Ren’Py’s self-voicing will handle all visible text, although screen-readers’ ability to do likewise may vary (I’ve not figured out how to get NVDI to work with it).
Ren’Py does have some features out of the box that are helpful to accessibility. For example, the unlimited saves and auto-saves are built into the engine. It is able to do things like multiple controllers and self-voicing provided you don’t do anything that messes it up (Ren’Py allows a lot of flexibility for advanced users but one has to be careful not to lose benefits that are naturally there if one had just kept it simple).
Ren’Py has controller instructions out of the box, but not remapping, how-to instructions or tutorials. I’m still working on the remapping (at the moment, control profiles are the main delay), instructions on the first screen were as easy to program as any other choice text and the biggest issue with the tutorials was remembering to give the player the option to stop it and just play the game every so often
Translations aren’t there straight out of the box, but there is a mechanism that simplifies a lot of the necessary effort. Provided, of course, that your translators follow your instructions. Remembering to describe all backgrounds’ essential features gets easier with practise. Things like the “continue” option on the start menu and “return to before the mistake” option have to be programmed in, using Ren’Py’s ability to keep state information to help with the background book-keeping.
Rollback exists but defaults to around a dozen screens, albeit changing that requires only a number and a mental note that for an intricate, large game (think tens of thousands of screens, possible if there’s either a very long linear narrative or multiple hard-as-nails puzzles with no external game length restrictions), the novel may stop working on some slower computers due to the buffer size. (Depending on Ren’Py version, it’s possible to target computers running Windows 98, Max OSX 10.3 or - with some jiggery-pokery on the part of the player - original iPads and the Android devices of 15 years ago). There’s no tradition of writing additional files for Ren’Py games, so the “about” text file is something I created on my own initiative.
Areas where Ren’Py struggles (especially compared to parser interpreters) include text and background flexibility (every additional option has to be programmed manually; the defaults are accessible but boring enough that any player familiar with the engine will notice and wonder why the default was kept). Visual novels also tend to have lots of animation in the sprites and Ren’Py doesn’t build in any sort of “off” switch for this. (Budacanta currently gets round this by having no sprites to animate; some other Ren’Py novels program a switch in the game menu that allows animations to be turned off and/or slowed down).
Accessible status bars are very difficult to do in Ren’Py, it turns out. While lots of people appear able to do graphical GUIs, getting graphical status bars to work properly with screen readers turns out to be complex, especially if (like Budacanta) there are plot reasons for it not to be constantly available. Hence why I have the inelegant but thematic and accessible method of incorporating them into the choice menu, omitting information that definitely isn’t relevant to the player for that choice menu.
The most challenging one so far has been the music off by instrument.
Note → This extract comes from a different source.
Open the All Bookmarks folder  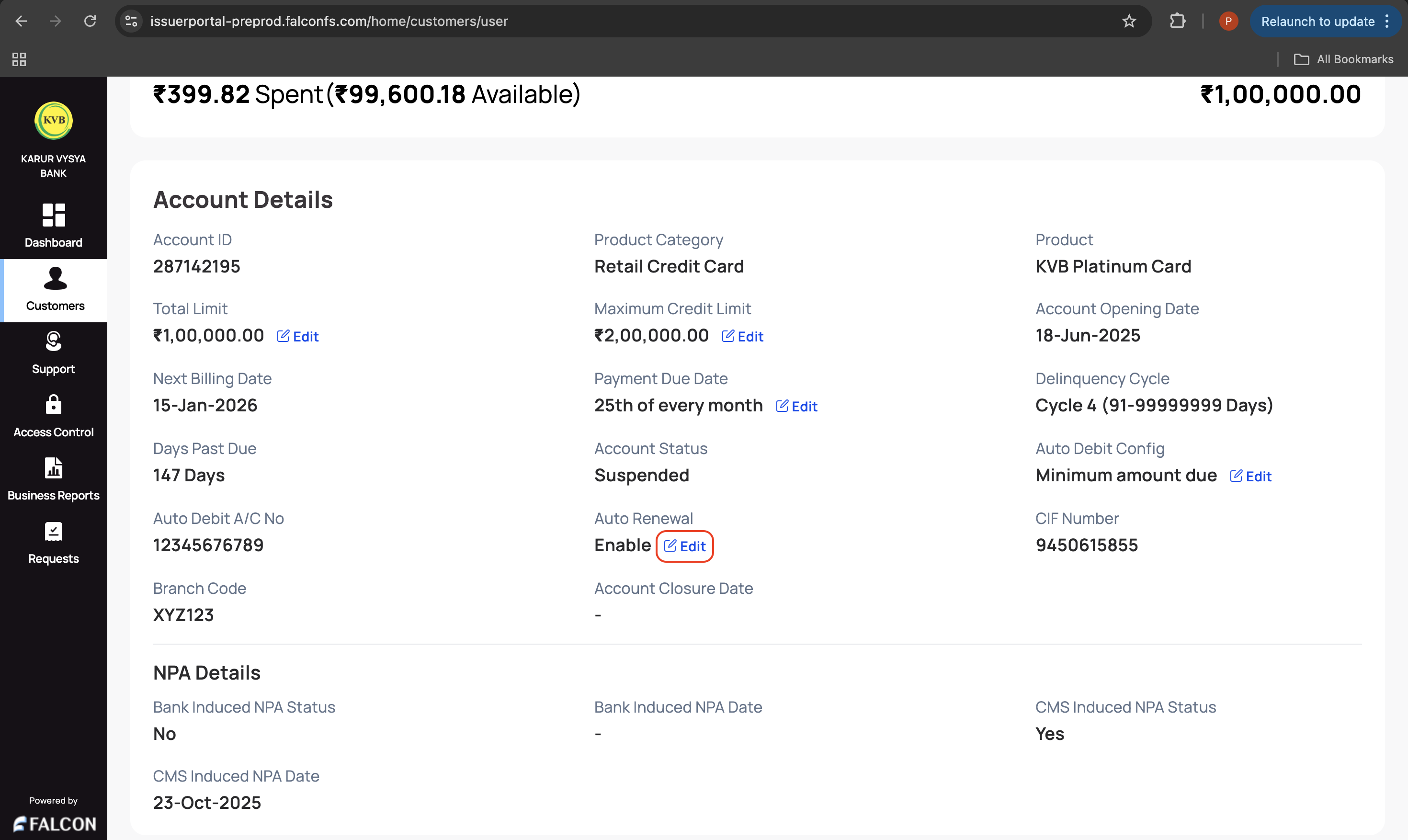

In fact, I only got the idea it was possible because I happened to see some code Alaric on a Ren’Py development Discord server. The original intention was to block insect and spider sounds in Alaric’s game. I asked permission to use it for music control (since my game still hasn’t got any sound), he agreed and I ended up splitting my music into different instruments to make the concept possible. Obviously, once I have sounds, those are going to be blockable by sound type too, and I can see how to extend the concept to allowing users to select types of written content they’d rather not see. I think it is worth it because it gives a way for people concerned about phobias, anxiety or stress ways to engage with the IF that aren’t limited to “play something else”. I like the idea of modestly extending what “accessible” can mean in IF.